Pero Barbosa no hace caso. Se sacude el pelo mojado y el bañador mojado y toma el camino que avanza por entre las rocas. Por entre los matorrales. Hacia la celda de castigo. No ha caminado ni un minuto cuando un silbido lo alerta de la inminencia de una colisión. Se tira al suelo en el mismo momento en que el mundo entero se ilumina con un centelleo y espera la llegada del estruendo. El trueno amplificado cien veces. El suelo se sacude violentamente como un terremoto. Caen rocas de las peñas. Barbosa espera unos segundos a que el temblor se detenga y por fin se incorpora para seguir su camino. Al otro lado de la laguna, lo primero que ve es al camarada R. T., caminando de un lado para otro con su cinturón ya vacío de bengalas. R. T. lo ve llegar y se le acerca con zancadas tambaleantes.

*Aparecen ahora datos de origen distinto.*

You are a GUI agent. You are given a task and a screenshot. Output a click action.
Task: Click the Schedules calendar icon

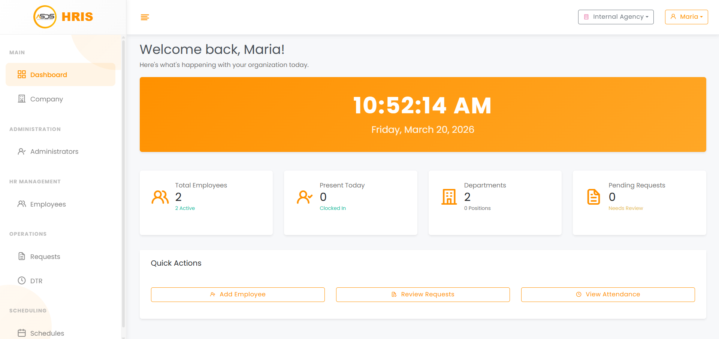pos(22,333)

—¿Cómo me llamo, camarada? —le pregunta—. ¿Cómo me llamo?

Barbosa lo aparta de un empujón.

—¿Cómo me
llamo?
—le chilla R. T. desde detrás—. ¿Te queda droga, camarada?

Barbosa sigue andando. Bajo los meteoritos. Por fin llega al claro. Una fogata ilumina la celda y lo que está pasando a su alrededor. La Madre Nieve y el camarada Ogro se giran para mirarlo. Los cuerpos ensangrentados en el suelo. Dentro de la celda, Blancanieve llora con voz ronca. De rodillas en el suelo, la Madre Nieve solamente le echa un vistazo breve a Barbosa antes de volver a aplicarse al cuerpo que tiene delante. Aplicando cortes minuciosos con su cuchillo de monte. Estirando y rasgando y hundiendo las manos ensangrentadas en las heridas. El cuerpo de Rojaflor todavía experimenta algún espasmo ocasional. La túnica de la Madre Nieve ya no es blanca. Ahora es completamente roja. La cabellera castaña de Rojaflor está ensartada en un poste, en lo alto de una roca. Al lado de la cabeza del camarada Cuervo. El camarada Ogro levanta los brazos hacia el cielo, con su arpón en una mano.

—¿Tú también los ves, verdad? —le pregunta a Barbosa, señalando con su arma los meteoritos del cielo.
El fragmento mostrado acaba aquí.